If anything, the idea of an anxious bride resonates more with the audience than the idly worried groom ever did, but by silencing the woman, the film managed to be more poignant in its delivery, but at the end, this costs us precious characterization and perpetuates the myth that in times of emergency it is still the woman who loses her head.
For May Dinadala by Giancarlo Abrahan, the idea of the woman is subverted with the presence of only two female characters, the character’s wife and her mother, whose witchcraft is lobbed as common insult when the protagonist gets tired of his wife in favor of his mystical black lover.

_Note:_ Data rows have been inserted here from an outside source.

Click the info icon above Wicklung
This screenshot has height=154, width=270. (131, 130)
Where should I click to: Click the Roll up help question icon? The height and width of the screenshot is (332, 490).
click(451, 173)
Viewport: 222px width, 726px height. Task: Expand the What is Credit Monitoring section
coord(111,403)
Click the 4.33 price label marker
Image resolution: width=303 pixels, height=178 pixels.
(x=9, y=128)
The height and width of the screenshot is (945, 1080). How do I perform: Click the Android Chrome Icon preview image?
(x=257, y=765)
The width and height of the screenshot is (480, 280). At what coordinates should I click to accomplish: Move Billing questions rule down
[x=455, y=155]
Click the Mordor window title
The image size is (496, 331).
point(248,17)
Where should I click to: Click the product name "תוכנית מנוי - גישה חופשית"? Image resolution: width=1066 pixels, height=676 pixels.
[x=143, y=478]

Functioning as a clear stand-in of the protagonist’s fear of domesticity, she is belittled and estranged with her husband’s ever deteriorating psyche. In this way, her womanhood is mythologized into a representation of a stifling home life, and her identity torn away by her unborn child. In a curious twist, she is revealed to have transfigured big bird wings onto her husband and scorns him with a threat to engage in infantiphagia, perhaps reflective of how women sometimes, just sometimes, strike back when pushed beyond a certain limit.
Meanwhile, in Diffan Sina Norman’s Kekasih, the woman is further reduced into an object: first as corpse and then, through the tireless efforts of the husband that survived her, as a flower. Through the use of surrealist imagery and psychedelic colors, yonic symbolism abound in this off-beat comedy. Yet, the idea of the woman as imagined by man is as alive as ever: the film’s focus on the husband’s effort to restore life back to his dearly passed on wife comes across as a hopeless case of co-dependency, yet there is no sign of the wife anywhere for someone who is so obsessed. Curiously, while he did manage to bring his wife back in the end, her nature has been changed, and she would barely acknowledge his existence, a fitting end, it would seem, for one more bent on his own desires than understanding his wife.
In conclusion, it must be realized that whilst the woman does serve as powerful reminders of certain issues, and most of all, certain ideas, it would be best to leave it up to the woman to decide for themselves what they want to be, and if they happen to be great exemplars of certain things, then that would be a nice bonus, not a foregone conclusion.